This Court’s power to revisit its own decisions
[9] The decision of this Court to allow Mr Wilmshurst-Reti’s appeal and to direct a retrial was a final decision. This Court in R v De Mey has noted:[4]
Reconsideration of a final judgment of the Court can only take place in the very rare circumstance that it is necessary because a fundamental error in procedure would otherwise result in a substantial miscarriage of justice and no alternative remedy is reasonably available (R v Smith [2002] NZCA 335; [2003] 3 NZLR 617 para [36]). In all other circumstances a person who is dissatisfied with a judgment of [the Court of Appeal] must seek a remedy by way of appeal to the Supreme Court of New Zealand.
[10] In that earlier mentioned decision, R v Smith, this Court stated:[5]
The Court has inherent power to revisit its decisions in exceptional circumstances when required by the interests of justice. Such power is part of the implied powers necessary for the Court to “maintain its character as a court of justice”. Recourse to the power to reopen must not undermine the general principle of finality.

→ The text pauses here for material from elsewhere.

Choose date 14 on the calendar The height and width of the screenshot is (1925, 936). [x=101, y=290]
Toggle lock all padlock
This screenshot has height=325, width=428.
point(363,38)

It is available only where a substantial miscarriage of justice would result if fundamental error in procedure is not corrected and where there is no alternative effective remedy reasonably available. Without such response, public confidence in the administration of justice would be undermined.
The merits of an acquittal
[11] Responding to Mr Wilmshurst-Reti’s present application, the Crown has filed a memorandum which states:
...
_____________________________________
[12] In exercising the discretion under s 233 of the Criminal Procedure Act to either enter a judgment of acquittal or direct a new trial be held, this Court is faced with no hard and fast rules. Notwithstanding that, it seems New Zealand courts have generally declined to order a new trial in situations where a conviction has been set aside because it cannot be sustained having regard to the evidence. This is in line with the approach taken by the Privy Council in Reid v R which held that:[6]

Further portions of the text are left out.